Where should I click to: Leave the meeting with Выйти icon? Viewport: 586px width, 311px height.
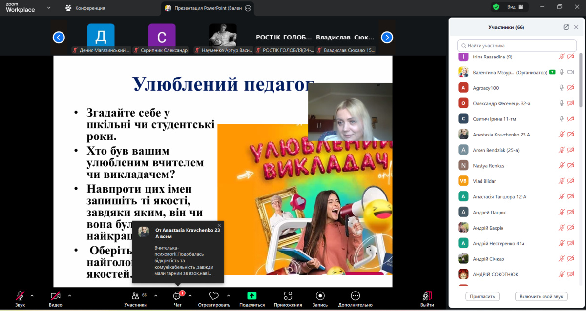click(x=427, y=296)
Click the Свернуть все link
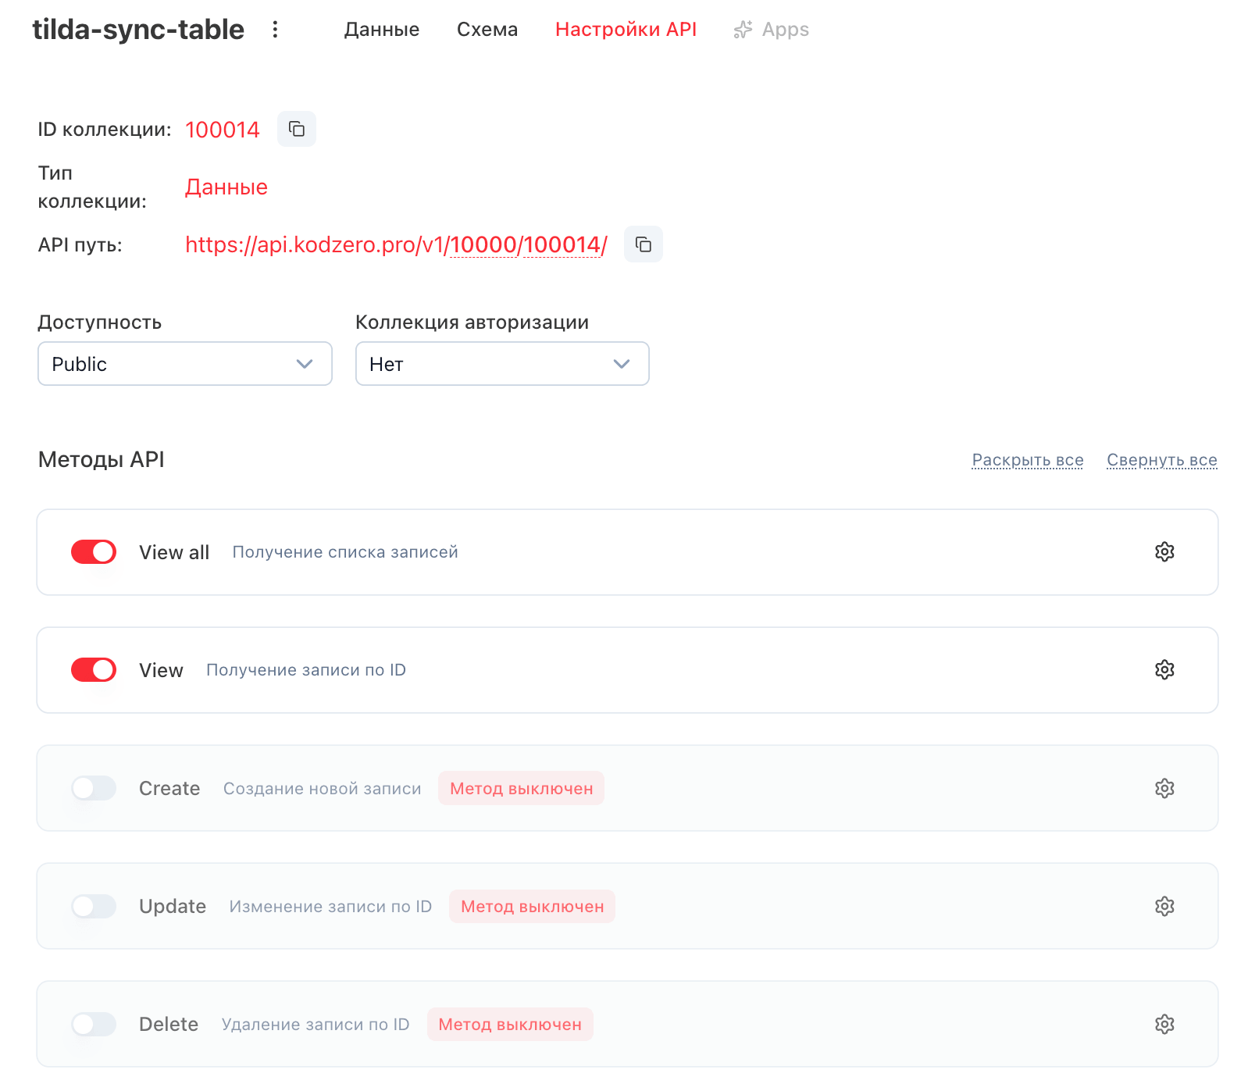This screenshot has width=1248, height=1084. click(1161, 460)
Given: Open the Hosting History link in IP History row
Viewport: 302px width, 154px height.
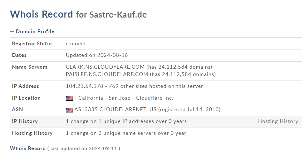Looking at the screenshot, I should [x=278, y=121].
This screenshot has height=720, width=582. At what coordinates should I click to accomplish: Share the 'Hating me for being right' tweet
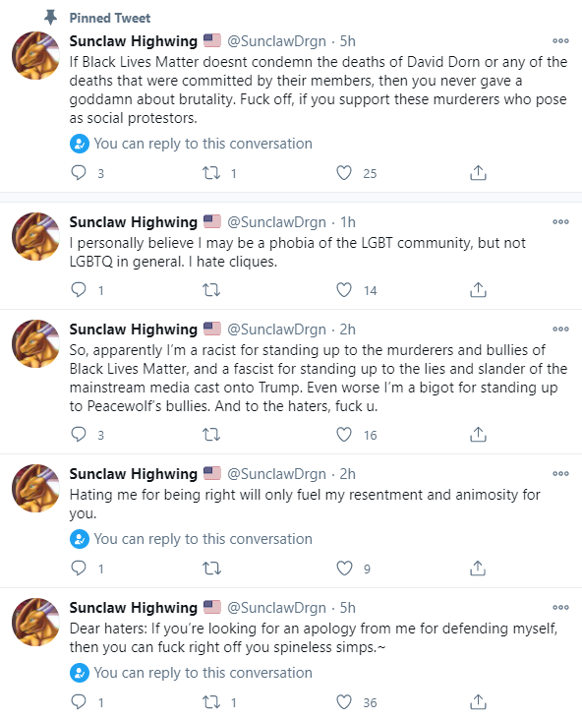(x=478, y=568)
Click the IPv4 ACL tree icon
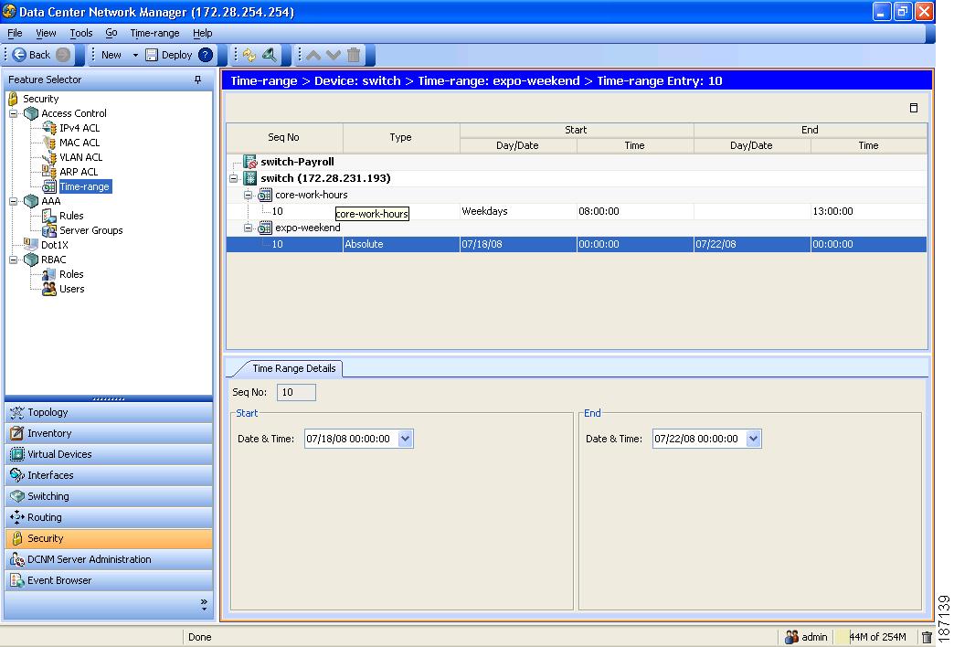 pyautogui.click(x=49, y=128)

┄┄┄┄┄┄┄┄┄┄

How to complete this task:
Could you write out every line above exactly as it stands, with no images?

Answer to the exercise:
Where should I click to: Leave the meeting with Выйти icon? Viewport: 586px width, 311px height.
click(x=427, y=296)
Click the Свернуть все link
This screenshot has width=1248, height=1084. click(1161, 460)
Given: Open the Hosting History link in IP History row
Viewport: 302px width, 154px height.
Looking at the screenshot, I should [x=278, y=121].
This screenshot has height=720, width=582. At what coordinates should I click to accomplish: Share the 'Hating me for being right' tweet
(x=478, y=568)
Click the IPv4 ACL tree icon
 pyautogui.click(x=49, y=128)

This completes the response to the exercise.